*Exercise task*: Copy out the following lines verbatim, every one of them, with no changes.

*Records to process*:
::::
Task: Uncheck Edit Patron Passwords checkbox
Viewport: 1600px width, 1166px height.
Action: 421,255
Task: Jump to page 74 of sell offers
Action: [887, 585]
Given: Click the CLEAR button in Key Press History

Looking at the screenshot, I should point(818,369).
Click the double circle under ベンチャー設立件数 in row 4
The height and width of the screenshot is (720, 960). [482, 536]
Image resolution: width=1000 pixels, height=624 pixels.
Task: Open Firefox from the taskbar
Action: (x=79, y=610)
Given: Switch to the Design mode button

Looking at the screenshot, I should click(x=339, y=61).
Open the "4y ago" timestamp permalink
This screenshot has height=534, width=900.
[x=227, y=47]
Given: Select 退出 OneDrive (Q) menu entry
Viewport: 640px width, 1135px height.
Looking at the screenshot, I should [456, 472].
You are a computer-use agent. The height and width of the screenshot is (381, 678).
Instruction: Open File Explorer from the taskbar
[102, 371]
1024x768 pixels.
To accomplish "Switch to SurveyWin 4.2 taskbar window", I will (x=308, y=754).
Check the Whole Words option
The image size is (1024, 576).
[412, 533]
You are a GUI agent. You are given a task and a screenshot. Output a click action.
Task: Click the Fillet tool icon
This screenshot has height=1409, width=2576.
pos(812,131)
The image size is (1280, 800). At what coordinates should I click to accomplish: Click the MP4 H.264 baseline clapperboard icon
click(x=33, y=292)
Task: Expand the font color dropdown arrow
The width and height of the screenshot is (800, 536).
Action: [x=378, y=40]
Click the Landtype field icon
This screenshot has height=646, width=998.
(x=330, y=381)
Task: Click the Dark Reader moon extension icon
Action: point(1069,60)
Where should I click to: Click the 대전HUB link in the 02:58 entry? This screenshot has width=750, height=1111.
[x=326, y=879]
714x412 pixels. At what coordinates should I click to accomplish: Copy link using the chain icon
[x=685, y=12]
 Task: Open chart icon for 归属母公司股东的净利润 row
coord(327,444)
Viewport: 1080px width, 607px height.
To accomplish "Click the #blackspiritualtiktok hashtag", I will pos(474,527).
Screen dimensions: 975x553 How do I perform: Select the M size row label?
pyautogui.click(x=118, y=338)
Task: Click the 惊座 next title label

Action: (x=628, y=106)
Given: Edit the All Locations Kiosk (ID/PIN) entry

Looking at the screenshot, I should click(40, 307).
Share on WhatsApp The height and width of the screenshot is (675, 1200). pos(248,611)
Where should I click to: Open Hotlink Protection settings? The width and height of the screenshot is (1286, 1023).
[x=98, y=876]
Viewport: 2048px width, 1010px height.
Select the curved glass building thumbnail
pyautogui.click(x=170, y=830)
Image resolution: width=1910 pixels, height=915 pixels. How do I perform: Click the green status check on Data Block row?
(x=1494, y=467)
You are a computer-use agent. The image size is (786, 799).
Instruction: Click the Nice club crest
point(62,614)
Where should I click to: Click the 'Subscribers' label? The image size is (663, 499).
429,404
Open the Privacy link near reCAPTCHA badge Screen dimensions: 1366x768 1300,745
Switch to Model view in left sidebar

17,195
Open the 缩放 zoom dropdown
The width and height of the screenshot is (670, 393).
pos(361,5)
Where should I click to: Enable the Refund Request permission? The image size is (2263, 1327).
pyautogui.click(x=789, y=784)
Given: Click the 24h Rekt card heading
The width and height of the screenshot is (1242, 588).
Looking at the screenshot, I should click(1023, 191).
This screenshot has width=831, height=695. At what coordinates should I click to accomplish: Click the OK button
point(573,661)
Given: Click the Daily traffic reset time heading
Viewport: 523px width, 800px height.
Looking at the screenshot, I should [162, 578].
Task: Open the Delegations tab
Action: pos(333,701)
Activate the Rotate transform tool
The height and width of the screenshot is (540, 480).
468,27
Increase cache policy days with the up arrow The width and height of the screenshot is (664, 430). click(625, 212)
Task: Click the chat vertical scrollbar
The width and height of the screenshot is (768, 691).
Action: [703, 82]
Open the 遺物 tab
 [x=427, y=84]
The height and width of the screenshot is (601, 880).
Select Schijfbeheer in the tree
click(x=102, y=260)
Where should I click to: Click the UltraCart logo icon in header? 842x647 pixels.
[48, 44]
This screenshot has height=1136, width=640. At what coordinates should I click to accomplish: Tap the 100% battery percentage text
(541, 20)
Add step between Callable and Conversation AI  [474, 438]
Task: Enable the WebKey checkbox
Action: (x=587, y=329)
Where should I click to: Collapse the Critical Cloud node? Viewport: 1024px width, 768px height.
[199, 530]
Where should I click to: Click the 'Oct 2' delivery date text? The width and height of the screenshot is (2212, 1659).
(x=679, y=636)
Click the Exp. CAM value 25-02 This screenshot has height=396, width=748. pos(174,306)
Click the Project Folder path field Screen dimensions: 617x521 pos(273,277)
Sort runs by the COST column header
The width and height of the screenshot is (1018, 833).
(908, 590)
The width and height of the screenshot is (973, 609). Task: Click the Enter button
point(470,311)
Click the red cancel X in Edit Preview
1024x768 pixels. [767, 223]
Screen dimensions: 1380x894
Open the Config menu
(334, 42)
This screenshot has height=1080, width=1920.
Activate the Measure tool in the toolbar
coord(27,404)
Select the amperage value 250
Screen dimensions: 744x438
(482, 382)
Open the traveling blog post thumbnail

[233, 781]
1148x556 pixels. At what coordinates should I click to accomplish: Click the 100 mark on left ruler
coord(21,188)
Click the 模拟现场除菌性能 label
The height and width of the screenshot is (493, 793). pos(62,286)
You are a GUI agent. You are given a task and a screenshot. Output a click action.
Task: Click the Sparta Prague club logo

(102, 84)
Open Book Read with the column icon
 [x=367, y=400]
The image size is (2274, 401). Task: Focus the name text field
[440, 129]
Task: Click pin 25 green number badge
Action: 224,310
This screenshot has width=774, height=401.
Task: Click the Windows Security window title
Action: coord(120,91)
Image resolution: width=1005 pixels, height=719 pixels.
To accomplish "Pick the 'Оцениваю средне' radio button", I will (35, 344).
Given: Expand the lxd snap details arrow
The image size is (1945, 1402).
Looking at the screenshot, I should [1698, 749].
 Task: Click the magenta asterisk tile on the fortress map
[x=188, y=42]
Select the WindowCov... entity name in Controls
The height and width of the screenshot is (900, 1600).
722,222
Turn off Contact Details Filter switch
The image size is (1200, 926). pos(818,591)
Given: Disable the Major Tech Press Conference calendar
::::
*Solution for this exercise*:
Task: Uncheck Edit Patron Passwords checkbox
Viewport: 1600px width, 1166px height.
Action: 421,255
Task: Jump to page 74 of sell offers
Action: [887, 585]
Given: Click the CLEAR button in Key Press History

Looking at the screenshot, I should point(818,369).
Click the double circle under ベンチャー設立件数 in row 4
The height and width of the screenshot is (720, 960). [482, 536]
Image resolution: width=1000 pixels, height=624 pixels.
Task: Open Firefox from the taskbar
Action: (x=79, y=610)
Given: Switch to the Design mode button

Looking at the screenshot, I should click(x=339, y=61).
Open the "4y ago" timestamp permalink
This screenshot has height=534, width=900.
[x=227, y=47]
Given: Select 退出 OneDrive (Q) menu entry
Viewport: 640px width, 1135px height.
Looking at the screenshot, I should [456, 472].
You are a computer-use agent. The height and width of the screenshot is (381, 678).
Instruction: Open File Explorer from the taskbar
[102, 371]
1024x768 pixels.
To accomplish "Switch to SurveyWin 4.2 taskbar window", I will (x=308, y=754).
Check the Whole Words option
The image size is (1024, 576).
[412, 533]
You are a GUI agent. You are given a task and a screenshot. Output a click action.
Task: Click the Fillet tool icon
This screenshot has height=1409, width=2576.
pos(812,131)
The image size is (1280, 800). At what coordinates should I click to accomplish: Click the MP4 H.264 baseline clapperboard icon
click(x=33, y=292)
Task: Expand the font color dropdown arrow
The width and height of the screenshot is (800, 536).
Action: [x=378, y=40]
Click the Landtype field icon
This screenshot has height=646, width=998.
(x=330, y=381)
Task: Click the Dark Reader moon extension icon
Action: point(1069,60)
Where should I click to: Click the 대전HUB link in the 02:58 entry? This screenshot has width=750, height=1111.
[x=326, y=879]
714x412 pixels. At what coordinates should I click to accomplish: Copy link using the chain icon
[x=685, y=12]
 Task: Open chart icon for 归属母公司股东的净利润 row
coord(327,444)
Viewport: 1080px width, 607px height.
To accomplish "Click the #blackspiritualtiktok hashtag", I will pos(474,527).
Screen dimensions: 975x553 How do I perform: Select the M size row label?
pyautogui.click(x=118, y=338)
Task: Click the 惊座 next title label

Action: (x=628, y=106)
Given: Edit the All Locations Kiosk (ID/PIN) entry

Looking at the screenshot, I should click(40, 307).
Share on WhatsApp The height and width of the screenshot is (675, 1200). pos(248,611)
Where should I click to: Open Hotlink Protection settings? The width and height of the screenshot is (1286, 1023).
[x=98, y=876]
Viewport: 2048px width, 1010px height.
Select the curved glass building thumbnail
pyautogui.click(x=170, y=830)
Image resolution: width=1910 pixels, height=915 pixels. How do I perform: Click the green status check on Data Block row?
(x=1494, y=467)
You are a computer-use agent. The image size is (786, 799).
Instruction: Click the Nice club crest
point(62,614)
Where should I click to: Click the 'Subscribers' label? The image size is (663, 499).
429,404
Open the Privacy link near reCAPTCHA badge Screen dimensions: 1366x768 1300,745
Switch to Model view in left sidebar

17,195
Open the 缩放 zoom dropdown
The width and height of the screenshot is (670, 393).
pos(361,5)
Where should I click to: Enable the Refund Request permission? The image size is (2263, 1327).
pyautogui.click(x=789, y=784)
Given: Click the 24h Rekt card heading
The width and height of the screenshot is (1242, 588).
Looking at the screenshot, I should click(1023, 191).
This screenshot has width=831, height=695. At what coordinates should I click to accomplish: Click the OK button
point(573,661)
Given: Click the Daily traffic reset time heading
Viewport: 523px width, 800px height.
Looking at the screenshot, I should [162, 578].
Task: Open the Delegations tab
Action: pos(333,701)
Activate the Rotate transform tool
The height and width of the screenshot is (540, 480).
468,27
Increase cache policy days with the up arrow The width and height of the screenshot is (664, 430). click(625, 212)
Task: Click the chat vertical scrollbar
The width and height of the screenshot is (768, 691).
Action: [703, 82]
Open the 遺物 tab
 [x=427, y=84]
The height and width of the screenshot is (601, 880).
Select Schijfbeheer in the tree
click(x=102, y=260)
Where should I click to: Click the UltraCart logo icon in header? 842x647 pixels.
[48, 44]
This screenshot has height=1136, width=640. At what coordinates should I click to accomplish: Tap the 100% battery percentage text
(541, 20)
Add step between Callable and Conversation AI  [474, 438]
Task: Enable the WebKey checkbox
Action: (x=587, y=329)
Where should I click to: Collapse the Critical Cloud node? Viewport: 1024px width, 768px height.
[199, 530]
Where should I click to: Click the 'Oct 2' delivery date text? The width and height of the screenshot is (2212, 1659).
(x=679, y=636)
Click the Exp. CAM value 25-02 This screenshot has height=396, width=748. pos(174,306)
Click the Project Folder path field Screen dimensions: 617x521 pos(273,277)
Sort runs by the COST column header
The width and height of the screenshot is (1018, 833).
(908, 590)
The width and height of the screenshot is (973, 609). Task: Click the Enter button
point(470,311)
Click the red cancel X in Edit Preview
1024x768 pixels. [767, 223]
Screen dimensions: 1380x894
Open the Config menu
(334, 42)
This screenshot has height=1080, width=1920.
Activate the Measure tool in the toolbar
coord(27,404)
Select the amperage value 250
Screen dimensions: 744x438
(482, 382)
Open the traveling blog post thumbnail

[233, 781]
1148x556 pixels. At what coordinates should I click to accomplish: Click the 100 mark on left ruler
coord(21,188)
Click the 模拟现场除菌性能 label
The height and width of the screenshot is (493, 793). pos(62,286)
You are a GUI agent. You are given a task and a screenshot. Output a click action.
Task: Click the Sparta Prague club logo

(102, 84)
Open Book Read with the column icon
 [x=367, y=400]
The image size is (2274, 401). Task: Focus the name text field
[440, 129]
Task: Click pin 25 green number badge
Action: 224,310
This screenshot has width=774, height=401.
Task: Click the Windows Security window title
Action: coord(120,91)
Image resolution: width=1005 pixels, height=719 pixels.
To accomplish "Pick the 'Оцениваю средне' radio button", I will (35, 344).
Given: Expand the lxd snap details arrow
The image size is (1945, 1402).
Looking at the screenshot, I should [1698, 749].
 Task: Click the magenta asterisk tile on the fortress map
[x=188, y=42]
Select the WindowCov... entity name in Controls
The height and width of the screenshot is (900, 1600).
722,222
Turn off Contact Details Filter switch
The image size is (1200, 926). pos(818,591)
Given: Disable the Major Tech Press Conference calendar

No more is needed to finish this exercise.